I have already made several optimizations to the sieve. First all even numbers except 2 are composites (multiples of 2), so I only check odd numbers, the number of candidates is halved. Second all prime numbers except 2 and 3 are of the form 6k+1 or 6k-1, because if the modulo 6 remainder is 3 then the number must be a multiple of 3.

So starting from 5, only numbers with remainder of 1 or 5 need to be checked, the increment between each iteration is 6, thus the number of candidates is only a sixth of the original.

Third the start of the multiple for each prime number found is its square, this ensures this multiple cannot be previously flipped, and the step of the multiple increment is 2*n, because even multiples are already eliminated, so only odd multiples remain.

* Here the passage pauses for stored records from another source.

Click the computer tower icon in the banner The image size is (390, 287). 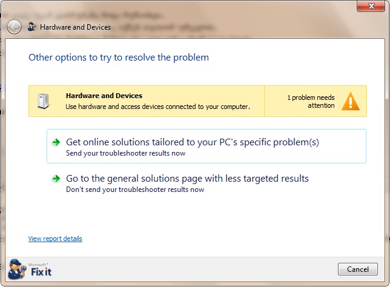(x=43, y=101)
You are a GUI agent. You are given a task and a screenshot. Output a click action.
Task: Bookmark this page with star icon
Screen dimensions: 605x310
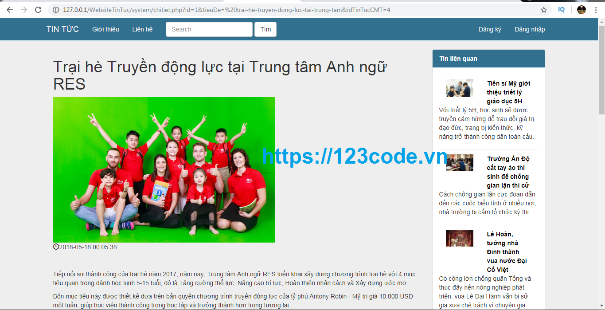pyautogui.click(x=544, y=10)
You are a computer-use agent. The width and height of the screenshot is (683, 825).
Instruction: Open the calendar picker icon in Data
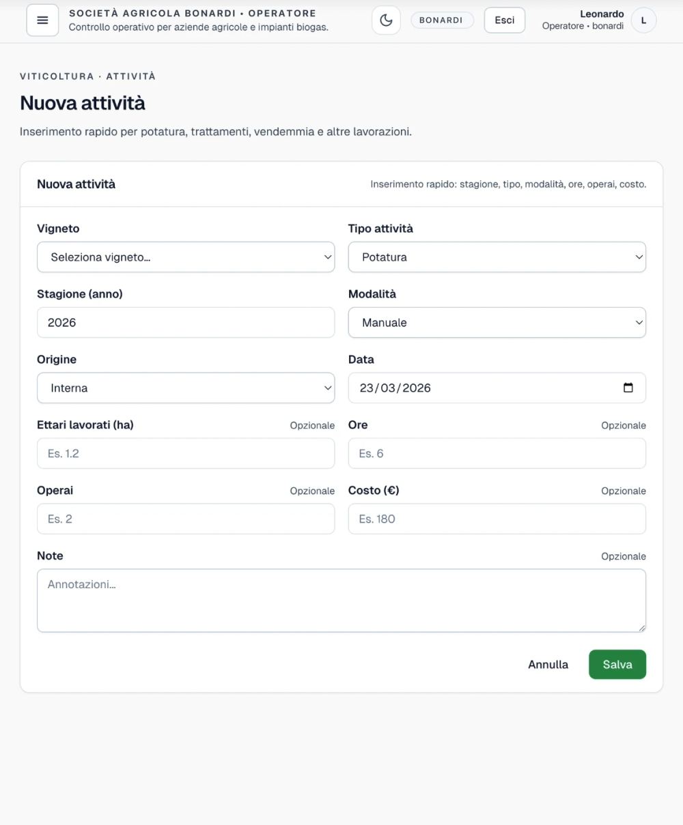tap(628, 388)
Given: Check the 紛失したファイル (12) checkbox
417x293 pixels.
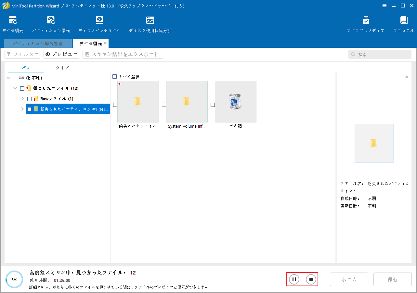Looking at the screenshot, I should pos(22,88).
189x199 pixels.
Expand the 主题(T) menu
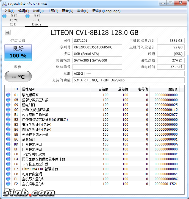tap(53, 11)
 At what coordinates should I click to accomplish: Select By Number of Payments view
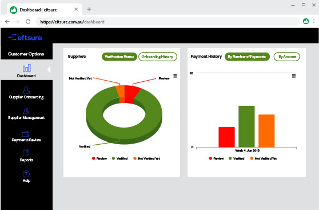click(247, 57)
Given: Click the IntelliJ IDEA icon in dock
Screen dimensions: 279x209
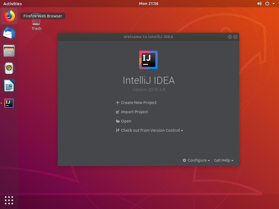Looking at the screenshot, I should pyautogui.click(x=9, y=103).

This is the version without Wheel factorization:

import numpy as np

def prime_sieve(n: int) -> np.ndarray:
    primes = np.ones(n + 1, dtype=bool)
    primes[:2] = primes[4::2] = primes[9::6] = False
    for a in range(6, int(n**0.5) + 1, 6):
        for b in (-1, 1):
            i = a + b
            if primes[i]:
                primes[i * i :: 2 * i] = False

    return np.where(primes)[0]

It is highly inefficient, because it does way too many flipping operations, the same number can be flipped multiple times, and the flipping doesn't skip all the numbers that aren't of the forms 6k+1 and 6k-1 that are already eliminated, thus a lot of computational redundancy.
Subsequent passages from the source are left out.